* WRITTEN TASK *
Rewrite the records as a numbered list, covering everything from the line containing "Show the Holders tab" down to the line containing "Action: 400,507", with both of those lines included and any blank lines left out.

>> START AVAILABLE RECORDS

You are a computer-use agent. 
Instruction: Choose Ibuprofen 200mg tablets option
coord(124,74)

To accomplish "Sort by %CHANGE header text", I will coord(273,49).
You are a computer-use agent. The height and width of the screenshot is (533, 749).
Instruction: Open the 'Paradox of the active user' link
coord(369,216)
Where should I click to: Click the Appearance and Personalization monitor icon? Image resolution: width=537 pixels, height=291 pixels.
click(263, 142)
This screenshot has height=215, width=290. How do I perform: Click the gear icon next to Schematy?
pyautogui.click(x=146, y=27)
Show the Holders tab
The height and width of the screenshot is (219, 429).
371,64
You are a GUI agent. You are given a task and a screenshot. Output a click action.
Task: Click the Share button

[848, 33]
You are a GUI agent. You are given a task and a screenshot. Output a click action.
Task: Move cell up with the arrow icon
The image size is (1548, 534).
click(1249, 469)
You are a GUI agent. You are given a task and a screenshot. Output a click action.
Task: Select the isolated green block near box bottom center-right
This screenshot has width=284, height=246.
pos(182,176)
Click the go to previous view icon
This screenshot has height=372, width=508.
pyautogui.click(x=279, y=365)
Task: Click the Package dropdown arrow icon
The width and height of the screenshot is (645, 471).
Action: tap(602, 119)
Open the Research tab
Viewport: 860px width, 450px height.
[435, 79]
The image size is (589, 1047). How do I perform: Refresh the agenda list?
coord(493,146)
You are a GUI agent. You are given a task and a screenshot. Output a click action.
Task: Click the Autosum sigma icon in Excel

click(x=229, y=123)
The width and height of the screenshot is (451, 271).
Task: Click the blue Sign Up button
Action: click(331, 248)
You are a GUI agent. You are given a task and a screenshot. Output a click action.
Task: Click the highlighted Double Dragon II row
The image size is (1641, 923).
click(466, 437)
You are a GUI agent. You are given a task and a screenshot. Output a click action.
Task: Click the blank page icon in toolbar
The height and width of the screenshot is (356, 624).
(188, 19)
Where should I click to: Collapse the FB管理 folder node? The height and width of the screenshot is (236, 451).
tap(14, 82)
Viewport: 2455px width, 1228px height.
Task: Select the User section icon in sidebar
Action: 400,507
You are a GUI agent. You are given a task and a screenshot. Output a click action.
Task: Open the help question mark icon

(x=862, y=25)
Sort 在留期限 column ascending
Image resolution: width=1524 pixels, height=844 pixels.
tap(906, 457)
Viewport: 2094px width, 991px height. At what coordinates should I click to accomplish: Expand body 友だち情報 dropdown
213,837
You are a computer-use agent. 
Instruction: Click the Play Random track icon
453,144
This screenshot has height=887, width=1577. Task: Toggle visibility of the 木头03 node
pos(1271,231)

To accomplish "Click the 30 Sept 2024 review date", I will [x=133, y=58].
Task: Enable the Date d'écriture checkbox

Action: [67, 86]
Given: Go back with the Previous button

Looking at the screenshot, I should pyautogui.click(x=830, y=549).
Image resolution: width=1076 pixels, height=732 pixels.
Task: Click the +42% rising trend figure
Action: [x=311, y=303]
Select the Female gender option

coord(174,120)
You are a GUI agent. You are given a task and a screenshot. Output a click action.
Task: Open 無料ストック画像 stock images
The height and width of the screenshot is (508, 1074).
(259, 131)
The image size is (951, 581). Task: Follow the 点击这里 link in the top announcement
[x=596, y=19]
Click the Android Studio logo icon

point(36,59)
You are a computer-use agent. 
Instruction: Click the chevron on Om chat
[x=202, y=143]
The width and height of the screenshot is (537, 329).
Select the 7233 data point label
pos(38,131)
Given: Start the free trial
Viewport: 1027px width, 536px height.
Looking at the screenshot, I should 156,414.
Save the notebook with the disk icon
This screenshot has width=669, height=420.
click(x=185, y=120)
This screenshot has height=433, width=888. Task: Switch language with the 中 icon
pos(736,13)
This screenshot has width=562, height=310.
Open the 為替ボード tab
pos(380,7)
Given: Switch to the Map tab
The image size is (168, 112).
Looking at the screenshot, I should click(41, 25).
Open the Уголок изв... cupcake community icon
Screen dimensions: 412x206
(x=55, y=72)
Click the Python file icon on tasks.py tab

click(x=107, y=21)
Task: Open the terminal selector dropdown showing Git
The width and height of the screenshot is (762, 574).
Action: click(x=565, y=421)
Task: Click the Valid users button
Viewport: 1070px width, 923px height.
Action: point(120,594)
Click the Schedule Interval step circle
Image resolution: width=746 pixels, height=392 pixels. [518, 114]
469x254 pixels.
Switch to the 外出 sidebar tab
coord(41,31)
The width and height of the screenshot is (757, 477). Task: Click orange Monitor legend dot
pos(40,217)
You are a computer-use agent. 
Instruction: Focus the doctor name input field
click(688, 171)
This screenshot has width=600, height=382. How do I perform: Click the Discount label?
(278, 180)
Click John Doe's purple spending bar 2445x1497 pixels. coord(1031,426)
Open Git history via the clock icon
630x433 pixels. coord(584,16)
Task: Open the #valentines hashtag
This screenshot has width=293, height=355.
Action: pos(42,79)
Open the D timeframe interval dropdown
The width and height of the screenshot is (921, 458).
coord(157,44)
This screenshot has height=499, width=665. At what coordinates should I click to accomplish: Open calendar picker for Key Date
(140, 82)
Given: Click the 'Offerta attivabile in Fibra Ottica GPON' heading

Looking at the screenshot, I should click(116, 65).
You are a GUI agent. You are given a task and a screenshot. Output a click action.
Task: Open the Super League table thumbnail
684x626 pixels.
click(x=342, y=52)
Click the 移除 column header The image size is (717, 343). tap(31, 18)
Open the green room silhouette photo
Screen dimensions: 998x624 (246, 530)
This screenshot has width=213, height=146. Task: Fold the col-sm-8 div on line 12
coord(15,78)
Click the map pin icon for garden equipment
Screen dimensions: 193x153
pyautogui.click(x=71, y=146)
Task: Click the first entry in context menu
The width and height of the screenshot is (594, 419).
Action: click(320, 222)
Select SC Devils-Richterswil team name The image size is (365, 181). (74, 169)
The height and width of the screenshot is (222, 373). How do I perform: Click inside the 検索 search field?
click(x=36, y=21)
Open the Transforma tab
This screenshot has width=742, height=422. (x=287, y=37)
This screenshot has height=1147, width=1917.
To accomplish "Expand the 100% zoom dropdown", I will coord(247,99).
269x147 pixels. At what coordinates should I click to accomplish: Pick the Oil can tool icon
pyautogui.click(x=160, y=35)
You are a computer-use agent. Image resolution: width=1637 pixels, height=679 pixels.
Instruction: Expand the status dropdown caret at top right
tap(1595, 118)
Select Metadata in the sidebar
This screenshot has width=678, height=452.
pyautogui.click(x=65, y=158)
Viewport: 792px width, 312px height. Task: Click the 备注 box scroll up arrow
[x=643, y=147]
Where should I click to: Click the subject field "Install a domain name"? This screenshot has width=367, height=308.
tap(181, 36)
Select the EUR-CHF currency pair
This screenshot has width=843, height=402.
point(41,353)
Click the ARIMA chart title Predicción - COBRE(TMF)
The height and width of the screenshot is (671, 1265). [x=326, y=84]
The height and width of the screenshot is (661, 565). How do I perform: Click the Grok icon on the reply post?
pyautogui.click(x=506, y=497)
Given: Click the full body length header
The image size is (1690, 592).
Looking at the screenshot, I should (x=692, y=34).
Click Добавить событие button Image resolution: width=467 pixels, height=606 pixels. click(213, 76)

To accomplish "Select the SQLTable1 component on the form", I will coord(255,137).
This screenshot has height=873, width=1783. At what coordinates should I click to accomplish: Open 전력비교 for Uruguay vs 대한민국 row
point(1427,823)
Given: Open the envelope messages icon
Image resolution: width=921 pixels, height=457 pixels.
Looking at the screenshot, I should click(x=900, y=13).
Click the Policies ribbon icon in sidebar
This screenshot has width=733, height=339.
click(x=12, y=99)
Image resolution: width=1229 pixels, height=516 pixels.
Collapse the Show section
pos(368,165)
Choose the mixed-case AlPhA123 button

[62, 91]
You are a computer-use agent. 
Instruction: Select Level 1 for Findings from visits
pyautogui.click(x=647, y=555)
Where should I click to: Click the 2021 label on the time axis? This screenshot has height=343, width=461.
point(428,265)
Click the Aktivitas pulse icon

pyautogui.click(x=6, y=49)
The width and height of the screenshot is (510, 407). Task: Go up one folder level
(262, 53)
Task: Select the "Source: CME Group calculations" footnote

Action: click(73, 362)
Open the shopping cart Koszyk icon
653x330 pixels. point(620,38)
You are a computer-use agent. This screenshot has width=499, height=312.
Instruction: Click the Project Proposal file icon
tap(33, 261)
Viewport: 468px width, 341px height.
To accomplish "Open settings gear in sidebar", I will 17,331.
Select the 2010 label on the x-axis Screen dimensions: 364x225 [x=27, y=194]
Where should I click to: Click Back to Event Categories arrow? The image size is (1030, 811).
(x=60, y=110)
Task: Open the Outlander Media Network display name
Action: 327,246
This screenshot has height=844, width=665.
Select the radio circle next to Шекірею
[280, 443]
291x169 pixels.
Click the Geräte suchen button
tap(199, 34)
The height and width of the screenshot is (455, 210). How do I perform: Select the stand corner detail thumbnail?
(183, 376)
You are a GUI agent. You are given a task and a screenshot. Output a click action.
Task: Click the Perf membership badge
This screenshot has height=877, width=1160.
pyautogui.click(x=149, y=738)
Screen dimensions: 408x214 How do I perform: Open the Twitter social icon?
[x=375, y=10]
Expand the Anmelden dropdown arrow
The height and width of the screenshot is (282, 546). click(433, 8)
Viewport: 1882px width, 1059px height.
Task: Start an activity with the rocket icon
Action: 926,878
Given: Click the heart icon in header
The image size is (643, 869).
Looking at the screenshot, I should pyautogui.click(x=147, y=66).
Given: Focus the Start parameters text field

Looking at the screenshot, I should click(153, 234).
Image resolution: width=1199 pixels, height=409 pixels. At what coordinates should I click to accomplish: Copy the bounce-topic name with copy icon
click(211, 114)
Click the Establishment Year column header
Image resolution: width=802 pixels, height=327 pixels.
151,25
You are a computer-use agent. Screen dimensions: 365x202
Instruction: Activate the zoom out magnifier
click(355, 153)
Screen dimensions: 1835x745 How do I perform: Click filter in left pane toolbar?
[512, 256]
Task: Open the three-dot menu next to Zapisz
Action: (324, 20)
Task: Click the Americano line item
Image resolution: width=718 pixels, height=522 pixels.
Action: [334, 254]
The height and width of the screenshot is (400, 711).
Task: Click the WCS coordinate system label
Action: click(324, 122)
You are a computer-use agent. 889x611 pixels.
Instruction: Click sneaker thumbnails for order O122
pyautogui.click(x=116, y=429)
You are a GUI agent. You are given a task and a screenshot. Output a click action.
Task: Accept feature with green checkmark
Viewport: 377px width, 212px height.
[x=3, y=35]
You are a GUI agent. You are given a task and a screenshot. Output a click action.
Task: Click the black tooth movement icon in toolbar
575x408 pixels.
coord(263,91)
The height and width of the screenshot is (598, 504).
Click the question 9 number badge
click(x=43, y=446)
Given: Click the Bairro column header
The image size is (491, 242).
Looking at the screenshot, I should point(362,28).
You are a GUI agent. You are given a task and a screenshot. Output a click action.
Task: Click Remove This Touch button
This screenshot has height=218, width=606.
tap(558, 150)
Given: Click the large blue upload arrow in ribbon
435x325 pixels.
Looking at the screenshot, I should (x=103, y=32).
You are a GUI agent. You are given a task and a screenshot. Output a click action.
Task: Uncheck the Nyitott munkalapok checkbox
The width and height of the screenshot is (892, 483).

>> END AVAILABLE RECORDS

* RESPONSE *
1. Show the Holders tab
2. The height and width of the screenshot is (219, 429).
3. 371,64
4. You are a GUI agent. You are given a task and a screenshot. Output a click action.
5. Task: Click the Share button
6. [848, 33]
7. You are a GUI agent. You are given a task and a screenshot. Output a click action.
8. Task: Move cell up with the arrow icon
9. The image size is (1548, 534).
10. click(1249, 469)
11. You are a GUI agent. You are given a task and a screenshot. Output a click action.
12. Task: Select the isolated green block near box bottom center-right
13. This screenshot has width=284, height=246.
14. pos(182,176)
15. Click the go to previous view icon
16. This screenshot has height=372, width=508.
17. pyautogui.click(x=279, y=365)
18. Task: Click the Package dropdown arrow icon
19. The width and height of the screenshot is (645, 471).
20. Action: tap(602, 119)
21. Open the Research tab
22. Viewport: 860px width, 450px height.
23. [435, 79]
24. The image size is (589, 1047). How do I perform: Refresh the agenda list?
25. coord(493,146)
26. You are a GUI agent. You are given a task and a screenshot. Output a click action.
27. Task: Click the Autosum sigma icon in Excel
28. click(x=229, y=123)
29. The width and height of the screenshot is (451, 271).
30. Task: Click the blue Sign Up button
31. Action: click(331, 248)
32. You are a GUI agent. You are given a task and a screenshot. Output a click action.
33. Task: Click the highlighted Double Dragon II row
34. The image size is (1641, 923).
35. click(466, 437)
36. You are a GUI agent. You are given a task and a screenshot. Output a click action.
37. Task: Click the blank page icon in toolbar
38. The height and width of the screenshot is (356, 624).
39. (188, 19)
40. Where should I click to: Collapse the FB管理 folder node? The height and width of the screenshot is (236, 451).
41. tap(14, 82)
42. Viewport: 2455px width, 1228px height.
43. Task: Select the User section icon in sidebar
44. Action: 400,507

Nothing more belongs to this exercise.